Não se deve esquecer, porém, que Yanukovych,
por hubris ou incompetência, está na
raiz da sublevação popular, surgida em novembro último. Seja por falta de
sensibilidade, seja por tentativa de criar fato consumado, o presidente da
Ucrânia preferiu ignorar a manifesta preferência de seu povo – sobretudo, mas
não só, nas províncias ocidentais, de fala ucraniana - pela implementação do
acordo de associação com Bruxelas.
Não é ilusória veleidade dos ucranianos.
Basta ver a vizinha Polônia e o quanto progrediu com seu ingresso na União
Europeia, para aquilatar-se o que está realmente em jogo nesse embate entre
Moscou e Bruxelas. Firmar acordo com a
Rússia pareceu aos manifestantes e aos seus muitos simpatizantes um retorno aos
tempos em que a Ucrânia era uma das repúblicas da União Soviética. Ao
libertar-se do pluricentenal abraço do urso moscovita, Kiev encetou difícil
caminhada, mas significou sobretudo opção por real independência.

=-=-=-=-=

## Tarefas propostas
**1.** Responda com base no trecho fornecido:
(a) Quando surgiu a sublevação popular?
(b) Que país vizinho o trecho aponta como tendo progredido com seu ingresso na União Europeia?
(c) A que época firmar acordo com a Rússia pareceu aos manifestantes um retorno?
**2.** Resuma o trecho fornecido em exatamente duas frases.
Baseie-se apenas no trecho fornecido.

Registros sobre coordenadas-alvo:
=-=-=-=-=

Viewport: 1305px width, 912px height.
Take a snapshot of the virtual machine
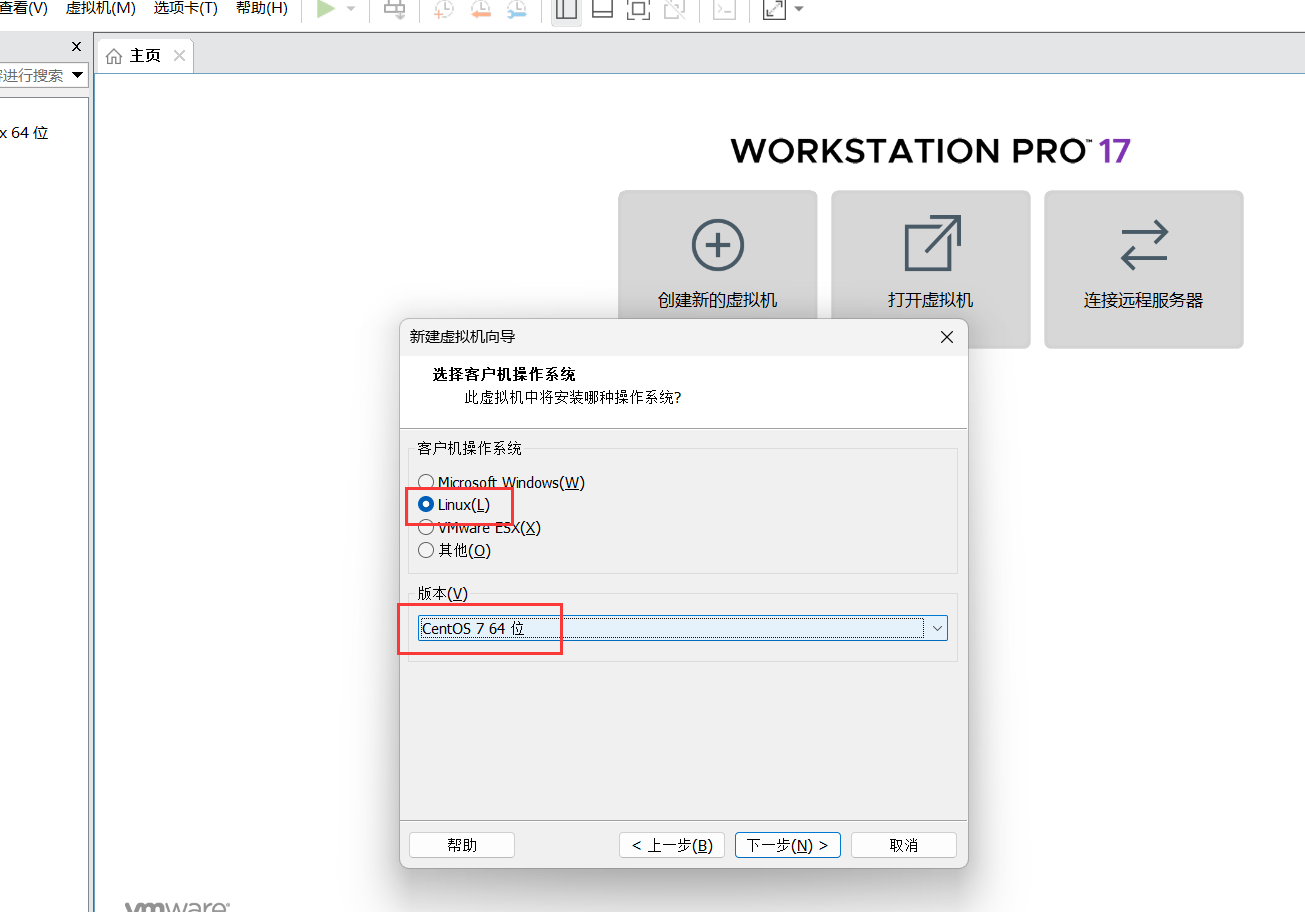[443, 10]
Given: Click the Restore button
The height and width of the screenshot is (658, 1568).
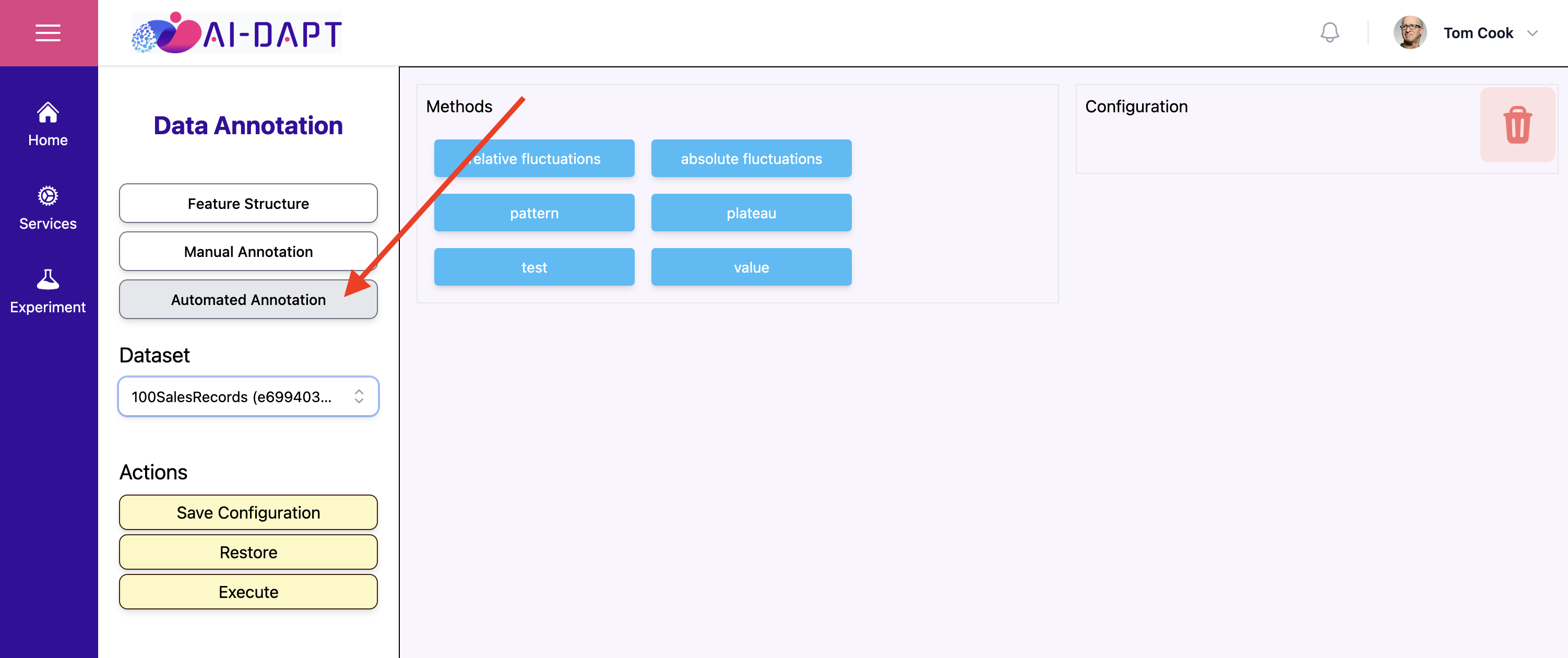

=-=-=-=-=

## Resultados esperados
**1.**
(a) Em novembro último.
(b) A Polônia.
(c) Aos tempos em que a Ucrânia era uma das repúblicas da União Soviética.

**2.** Por hubris ou incompetência, Yanukovych está na raiz da sublevação popular surgida em novembro, pois ignorou a manifesta preferência do povo ucraniano pela implementação do acordo de associação com Bruxelas. Para os manifestantes, um acordo com a Rússia pareceu um retorno aos tempos soviéticos, ao passo que o exemplo da Polônia mostra o que está em jogo e, ao libertar-se de Moscou, Kiev optou sobretudo por real independência.